> _What needs to be done_: Please write out each of the records below word for word, keeping their order.

> _Exercise inputs_:
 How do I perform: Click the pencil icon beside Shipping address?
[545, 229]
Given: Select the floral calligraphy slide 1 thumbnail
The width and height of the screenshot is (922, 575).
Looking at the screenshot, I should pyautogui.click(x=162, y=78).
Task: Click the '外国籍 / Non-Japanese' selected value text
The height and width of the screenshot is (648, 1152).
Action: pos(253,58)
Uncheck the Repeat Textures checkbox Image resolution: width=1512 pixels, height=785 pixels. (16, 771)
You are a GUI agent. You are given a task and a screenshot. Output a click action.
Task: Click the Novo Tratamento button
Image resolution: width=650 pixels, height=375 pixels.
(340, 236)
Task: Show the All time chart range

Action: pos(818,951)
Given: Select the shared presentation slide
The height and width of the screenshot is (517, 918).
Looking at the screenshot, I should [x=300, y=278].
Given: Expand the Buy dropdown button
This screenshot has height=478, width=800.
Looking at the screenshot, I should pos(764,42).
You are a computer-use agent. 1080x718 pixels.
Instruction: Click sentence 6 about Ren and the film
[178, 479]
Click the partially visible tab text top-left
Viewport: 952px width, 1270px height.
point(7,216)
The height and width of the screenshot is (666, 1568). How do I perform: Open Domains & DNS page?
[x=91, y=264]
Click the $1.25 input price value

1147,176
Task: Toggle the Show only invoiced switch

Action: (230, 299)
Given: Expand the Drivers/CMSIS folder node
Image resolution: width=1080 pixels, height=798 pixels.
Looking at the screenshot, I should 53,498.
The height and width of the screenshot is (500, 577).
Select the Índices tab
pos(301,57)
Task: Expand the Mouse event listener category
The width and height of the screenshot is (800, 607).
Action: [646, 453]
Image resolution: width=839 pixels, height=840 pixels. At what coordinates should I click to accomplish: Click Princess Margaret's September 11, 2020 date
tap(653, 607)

> _Response to the task_:
 How do I perform: Click the pencil icon beside Shipping address?
[545, 229]
Given: Select the floral calligraphy slide 1 thumbnail
The width and height of the screenshot is (922, 575).
Looking at the screenshot, I should pyautogui.click(x=162, y=78).
Task: Click the '外国籍 / Non-Japanese' selected value text
The height and width of the screenshot is (648, 1152).
Action: pos(253,58)
Uncheck the Repeat Textures checkbox Image resolution: width=1512 pixels, height=785 pixels. (16, 771)
You are a GUI agent. You are given a task and a screenshot. Output a click action.
Task: Click the Novo Tratamento button
Image resolution: width=650 pixels, height=375 pixels.
(340, 236)
Task: Show the All time chart range

Action: pos(818,951)
Given: Select the shared presentation slide
The height and width of the screenshot is (517, 918).
Looking at the screenshot, I should [x=300, y=278].
Given: Expand the Buy dropdown button
This screenshot has height=478, width=800.
Looking at the screenshot, I should pos(764,42).
You are a computer-use agent. 1080x718 pixels.
Instruction: Click sentence 6 about Ren and the film
[178, 479]
Click the partially visible tab text top-left
Viewport: 952px width, 1270px height.
point(7,216)
The height and width of the screenshot is (666, 1568). How do I perform: Open Domains & DNS page?
[x=91, y=264]
Click the $1.25 input price value

1147,176
Task: Toggle the Show only invoiced switch

Action: (230, 299)
Given: Expand the Drivers/CMSIS folder node
Image resolution: width=1080 pixels, height=798 pixels.
Looking at the screenshot, I should 53,498.
The height and width of the screenshot is (500, 577).
Select the Índices tab
pos(301,57)
Task: Expand the Mouse event listener category
The width and height of the screenshot is (800, 607).
Action: [646, 453]
Image resolution: width=839 pixels, height=840 pixels. At what coordinates should I click to accomplish: Click Princess Margaret's September 11, 2020 date
tap(653, 607)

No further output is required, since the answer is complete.